Stored data:
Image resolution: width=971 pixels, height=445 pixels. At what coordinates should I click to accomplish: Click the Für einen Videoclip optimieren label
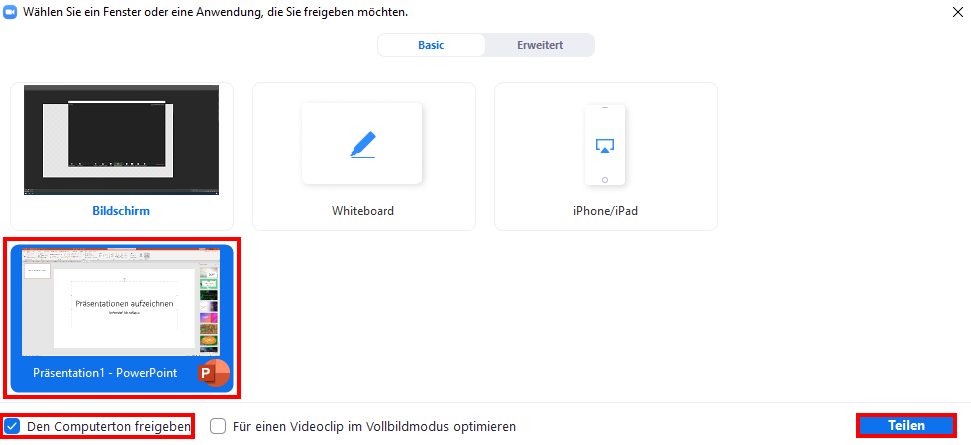374,426
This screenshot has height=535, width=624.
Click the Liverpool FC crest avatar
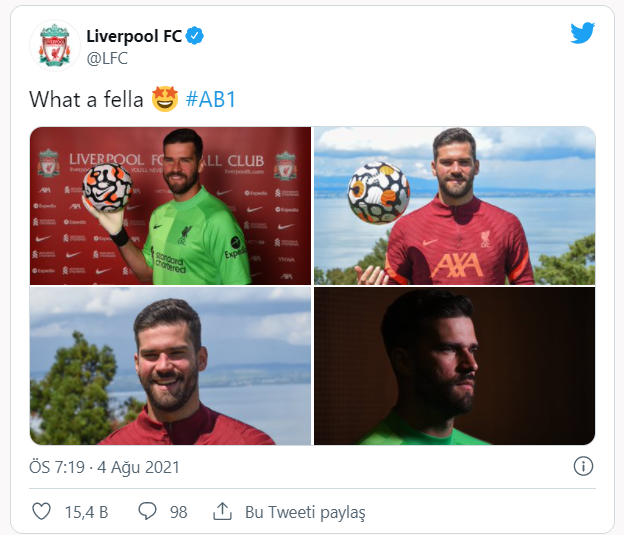54,46

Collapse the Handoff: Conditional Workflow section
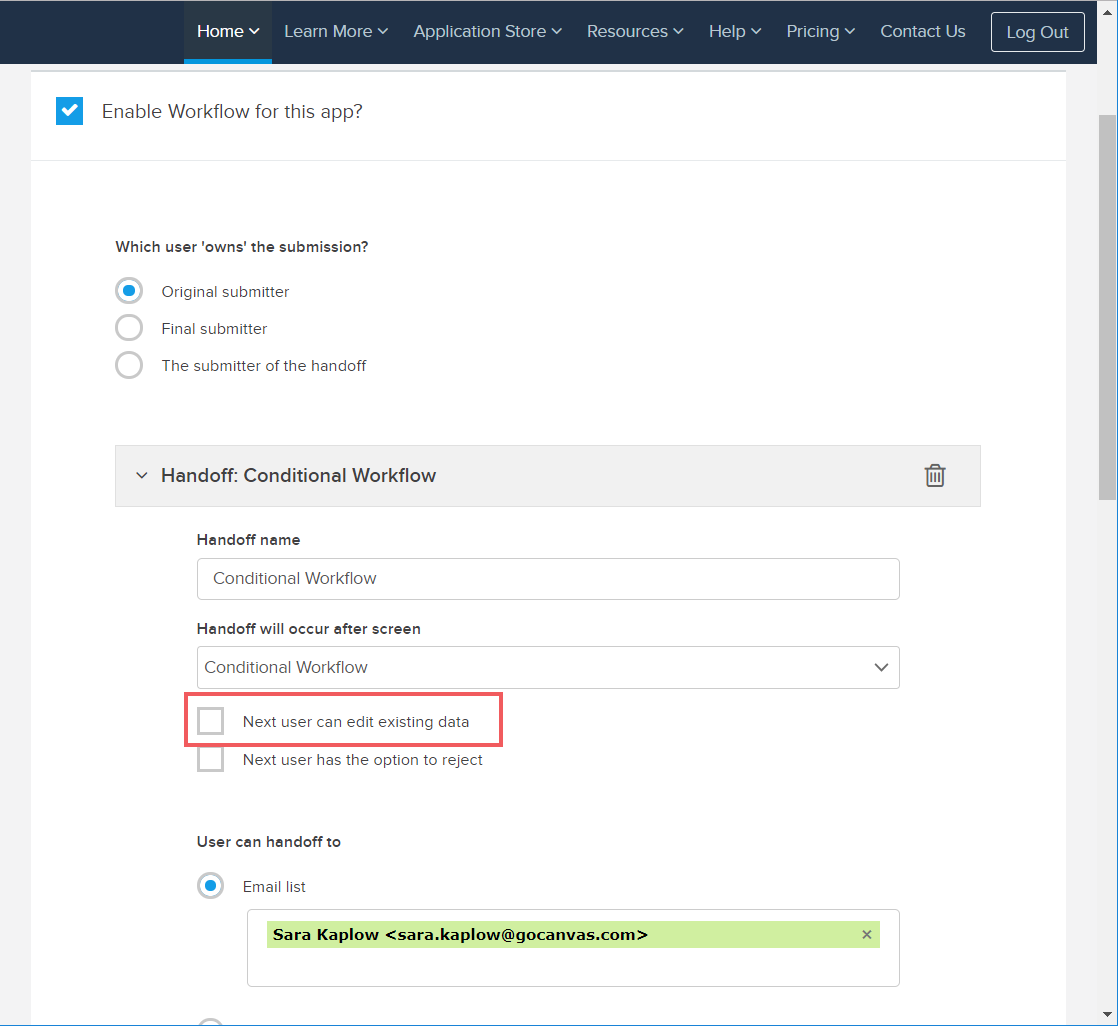142,476
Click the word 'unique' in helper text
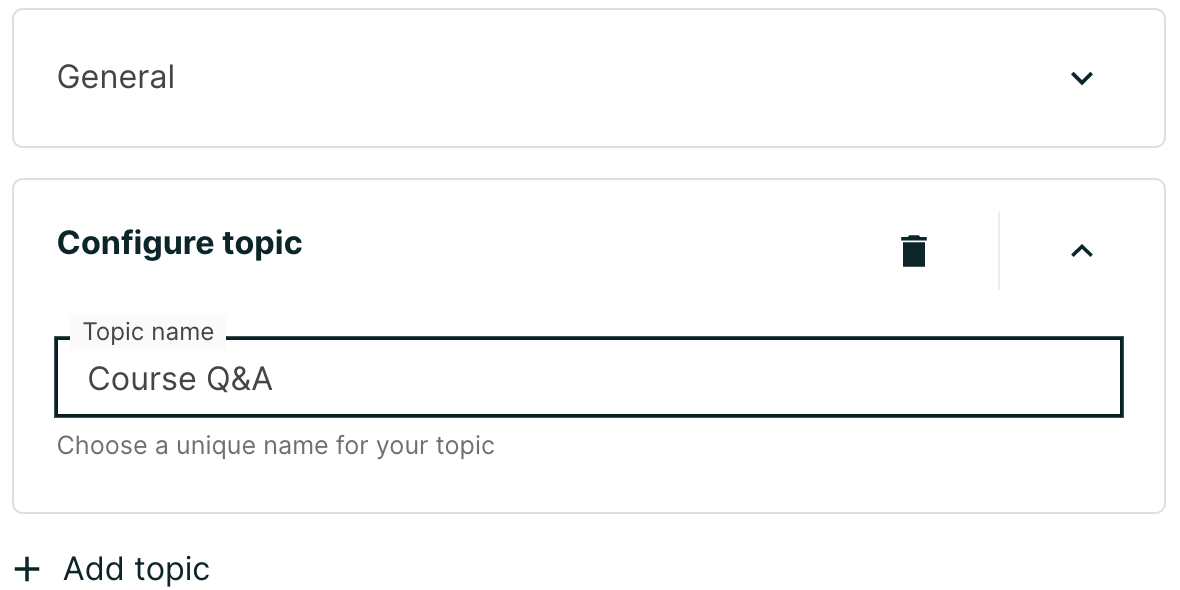This screenshot has width=1180, height=590. click(214, 445)
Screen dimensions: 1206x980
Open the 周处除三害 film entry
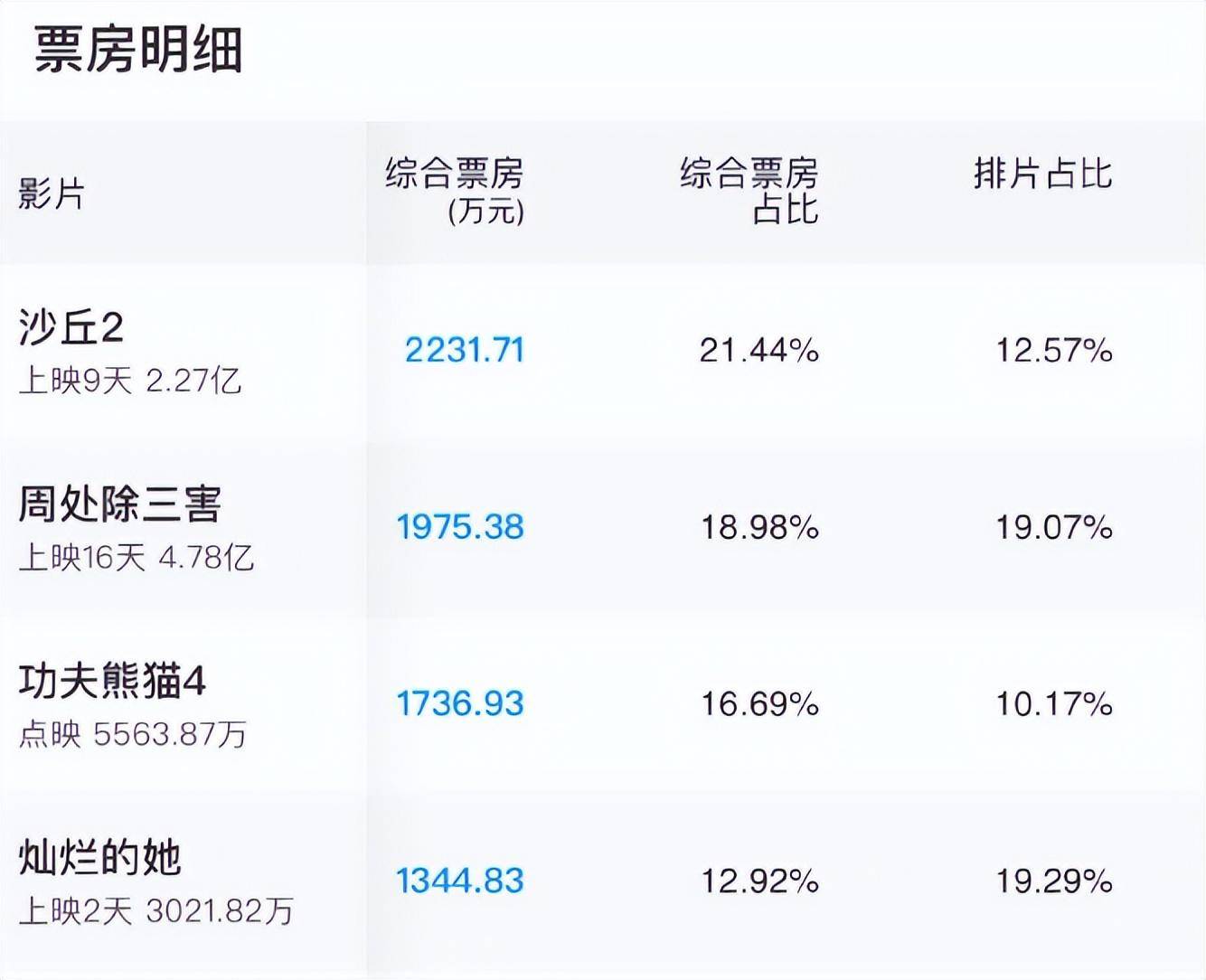point(119,504)
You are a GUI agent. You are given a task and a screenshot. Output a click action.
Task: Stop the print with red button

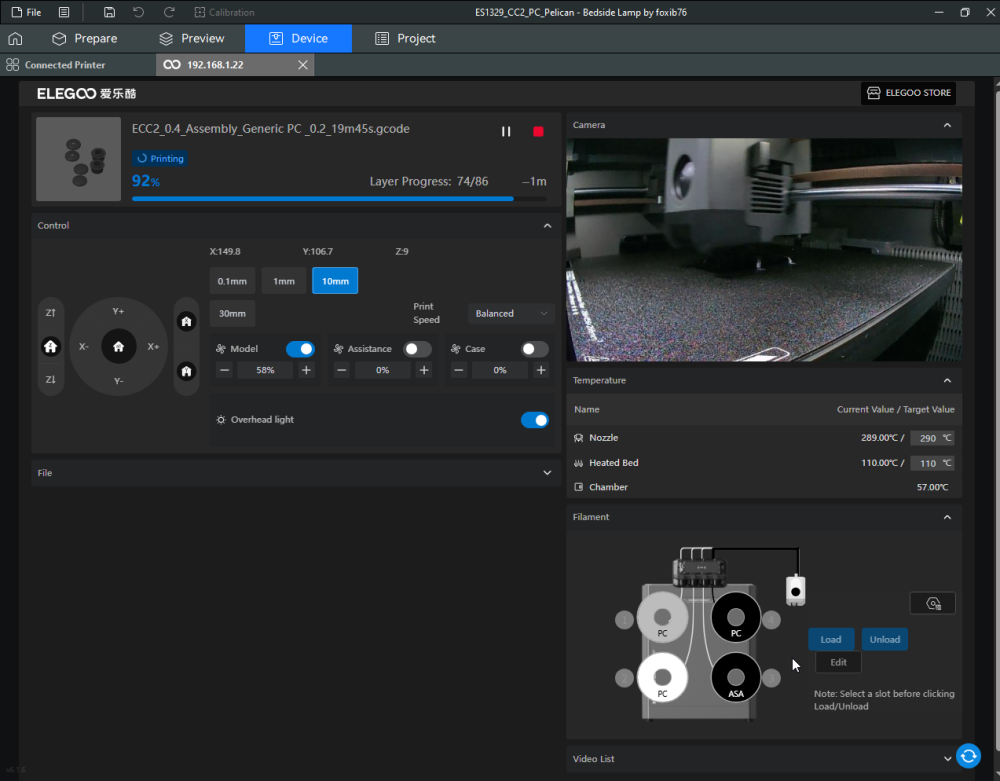click(538, 132)
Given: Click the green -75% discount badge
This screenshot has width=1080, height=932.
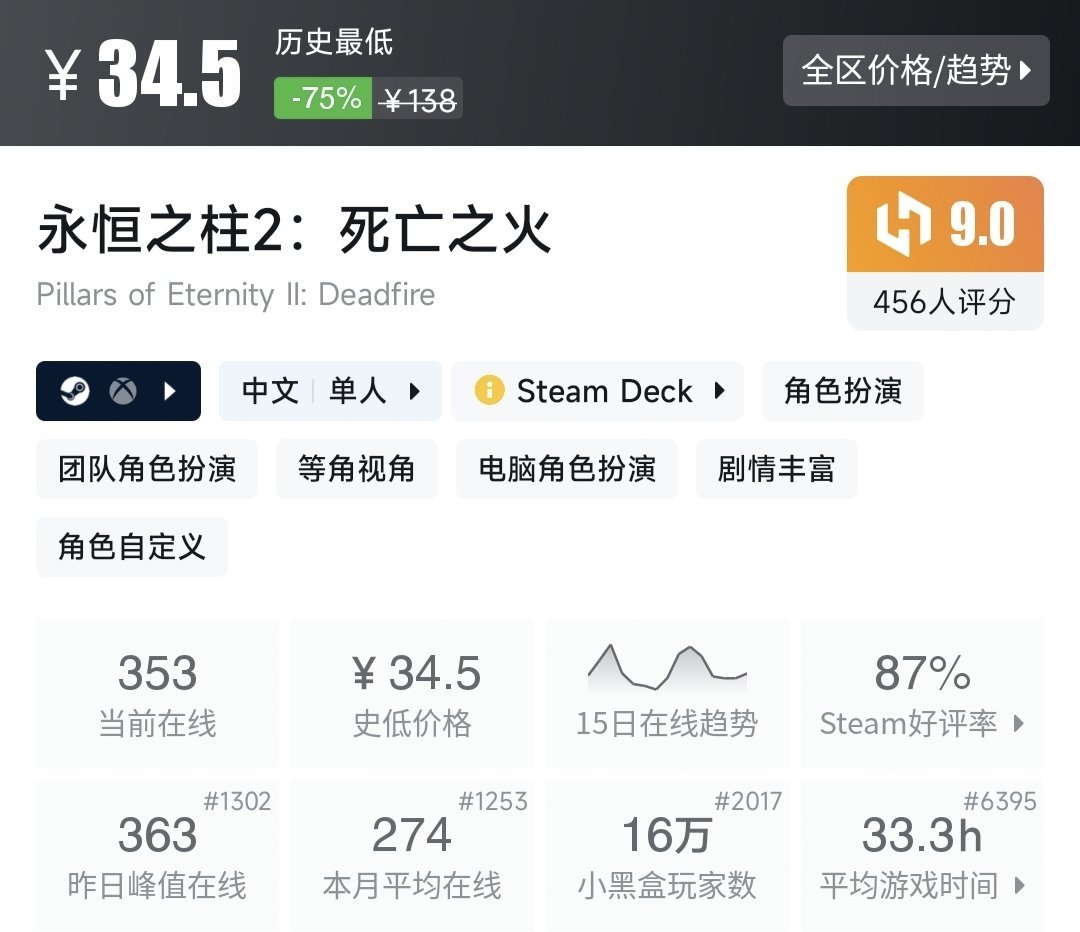Looking at the screenshot, I should [x=324, y=99].
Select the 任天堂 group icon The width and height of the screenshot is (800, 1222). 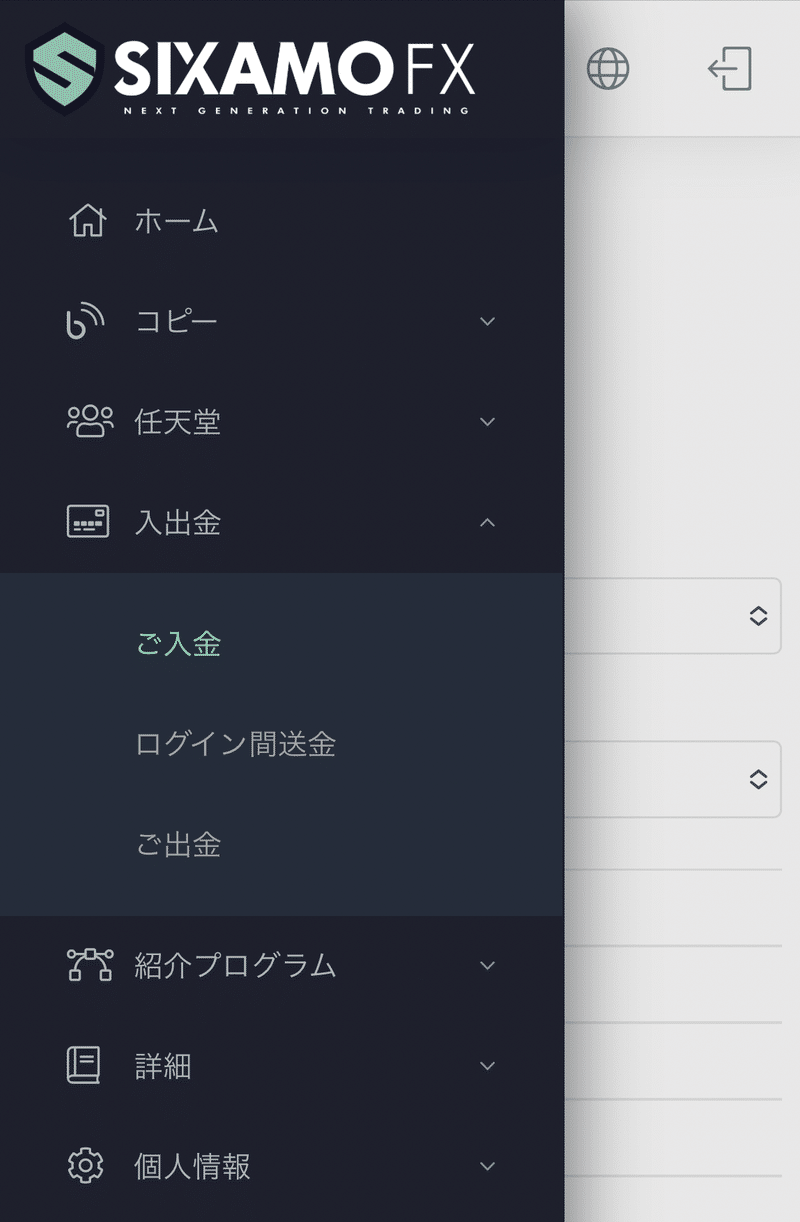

What the task requires: Could you copy the lines above exactly and skip the images?

Solution for this task:
Image resolution: width=971 pixels, height=445 pixels. At what coordinates should I click to accomplish: Click the Für einen Videoclip optimieren label
374,426
This screenshot has height=535, width=624.
Click the Liverpool FC crest avatar
54,46

Collapse the Handoff: Conditional Workflow section
142,476
Click the word 'unique' in helper text
This screenshot has width=1180, height=590. click(214, 445)
Screen dimensions: 1206x980
Open the 周处除三害 film entry
point(119,504)
You are a GUI agent. You are given a task and a screenshot. Output a click action.
Task: Stop the print with red button

click(538, 132)
Given: Click the green -75% discount badge
This screenshot has width=1080, height=932.
Looking at the screenshot, I should [x=324, y=99].
Select the 任天堂 group icon The width and height of the screenshot is (800, 1222). 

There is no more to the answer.